10.3 The Future of Surveillance Studies
Surveillance studies as a field faces the ongoing challenge of keeping pace with rapid technological change while maintaining theoretical depth and critical perspective. Several emerging areas demand sustained scholarly attention.
Surveillance and climate change intersect as environmental monitoring systems generate vast quantities of data about landscapes, ecosystems, and human settlements, and as climate-related migration creates new populations subject to border surveillance and biometric registration.
Surveillance and public health, thrust into prominence by the COVID-19 pandemic, raises questions about the use of contact tracing apps, health passports, and quarantine enforcement technologies — and about whether surveillance measures introduced as temporary emergency responses become permanent features of public health infrastructure.
Surveillance and geopolitics — the competition between states, particularly the United States and China, over the development and deployment of surveillance technologies — shapes global norms about acceptable surveillance practices and creates new dynamics of technological dependence and resistance.

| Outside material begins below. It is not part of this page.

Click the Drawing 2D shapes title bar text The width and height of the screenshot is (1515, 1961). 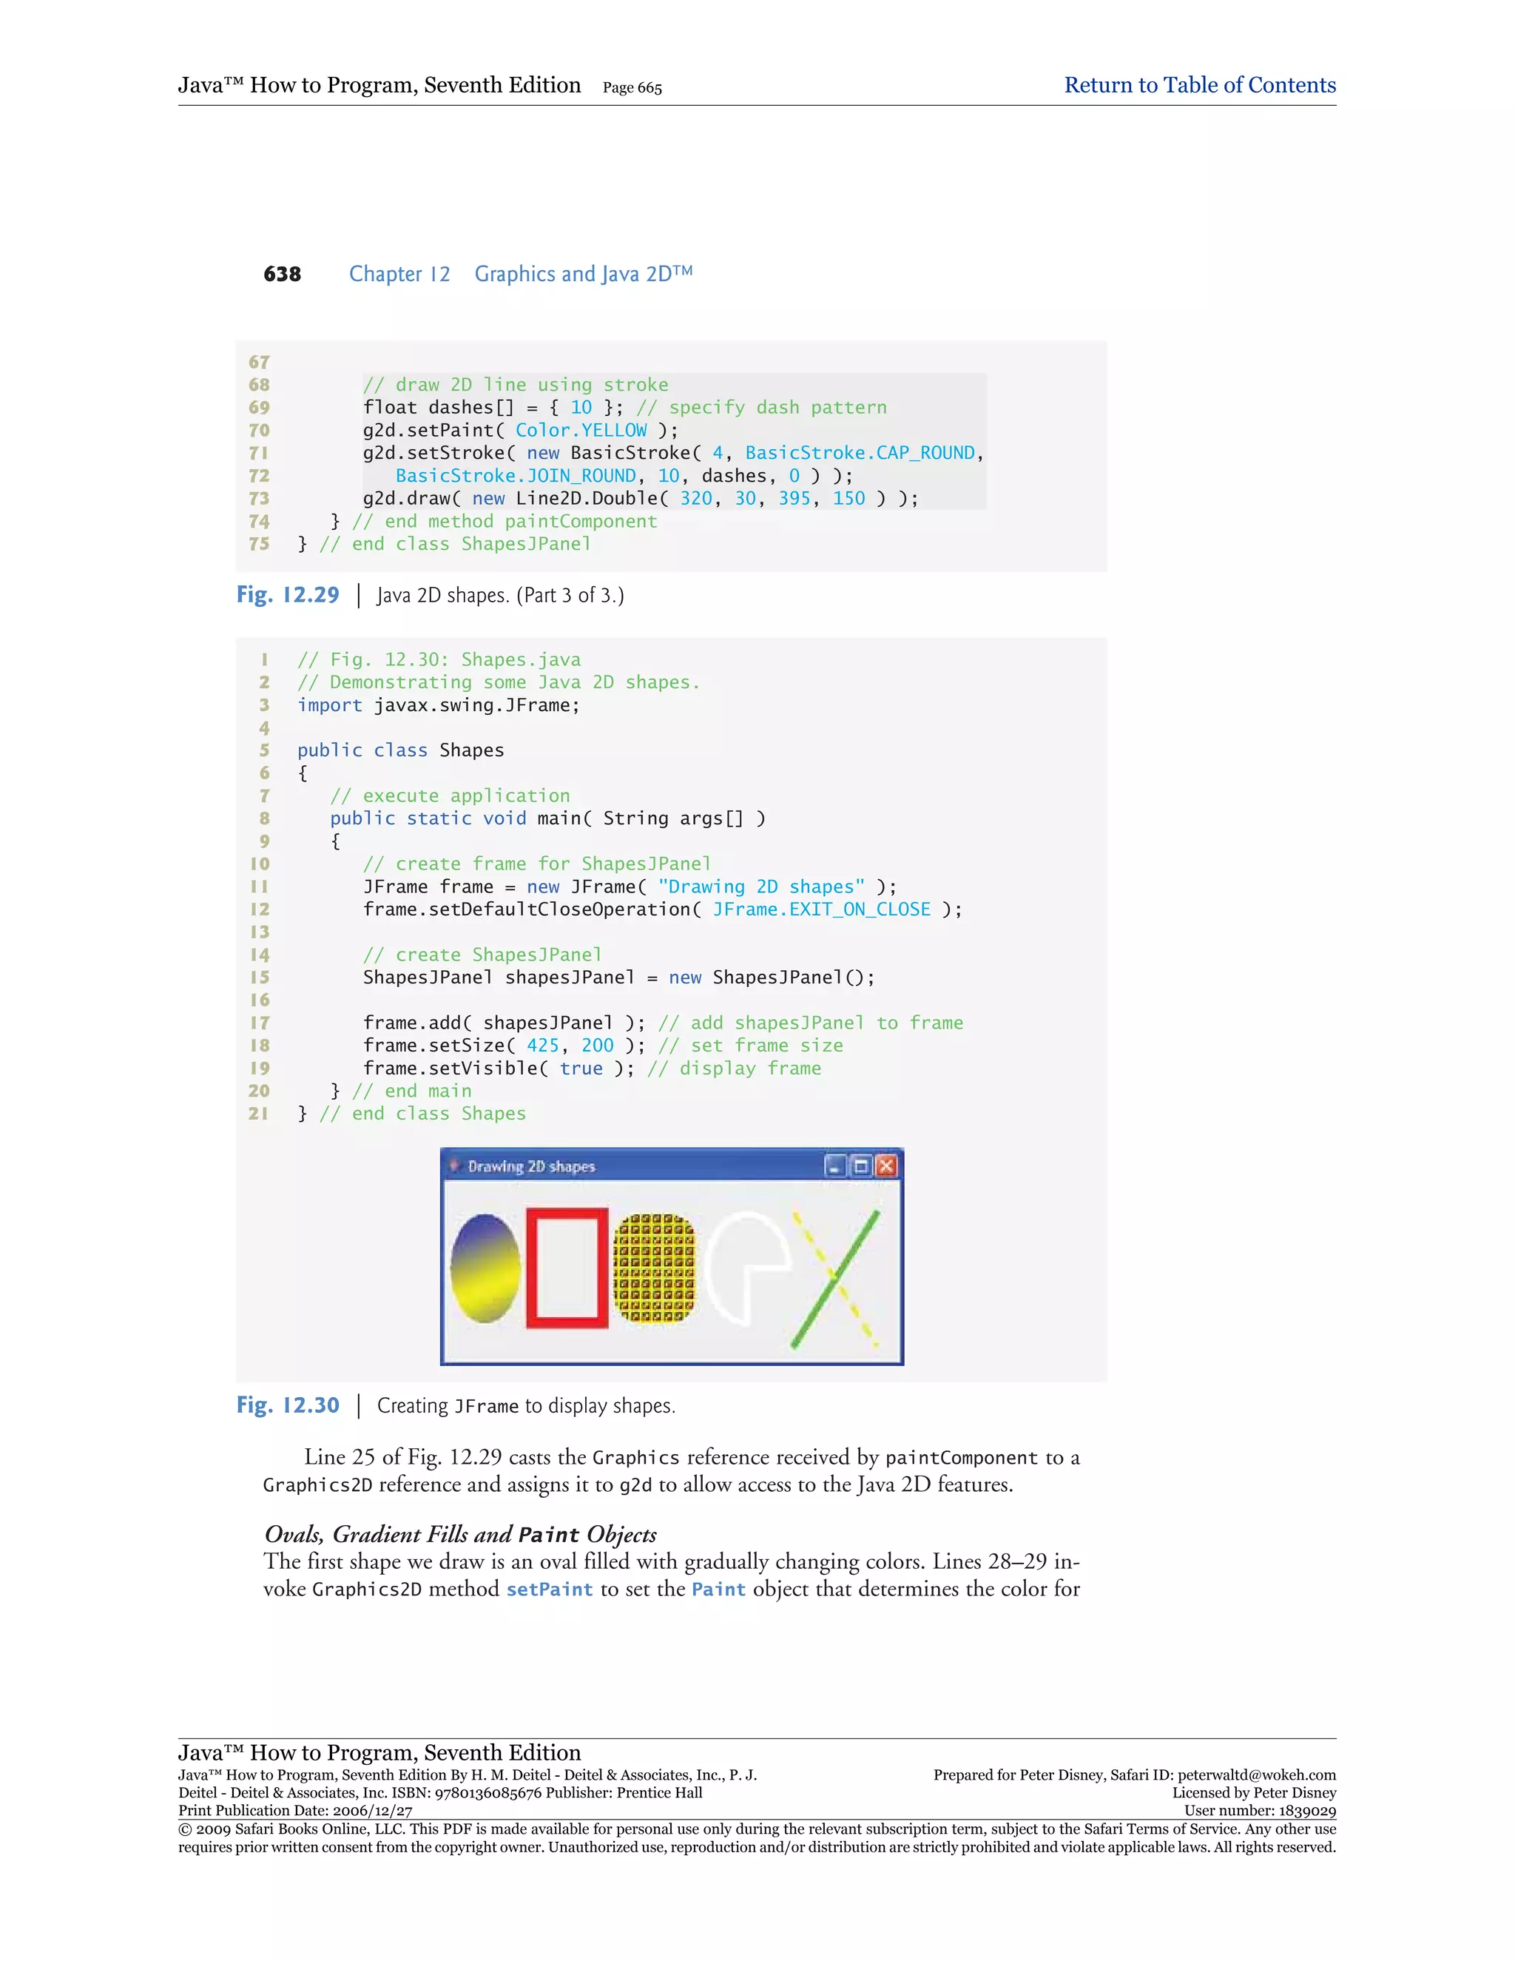click(531, 1166)
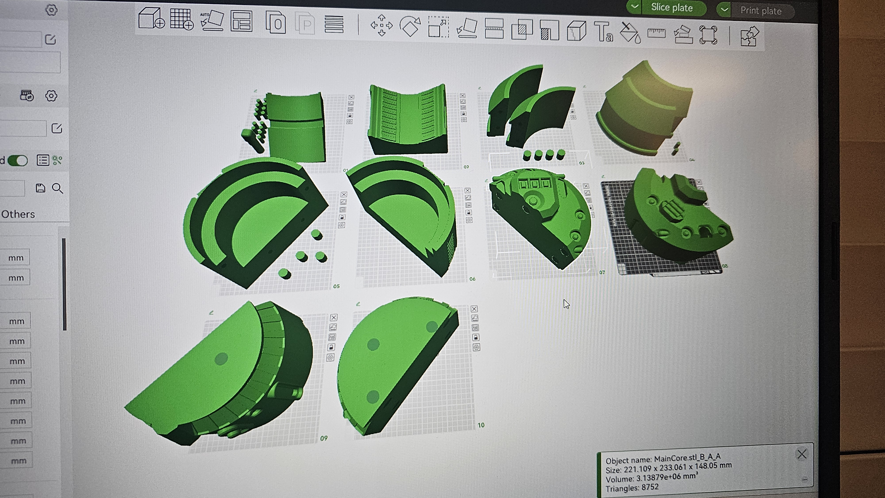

The field’s founding commitment remains essential: to understand surveillance not merely as a technical phenomenon but as a social, political, and ethical one, embedded in relations of power, shaped by cultural values, and differentially experienced across lines of race, class, gender, and geography. As Lyon has written, the fundamental question of surveillance studies is not “How does surveillance technology work?” but rather “What kind of society is being produced by surveillance, and what kind of society do we want?”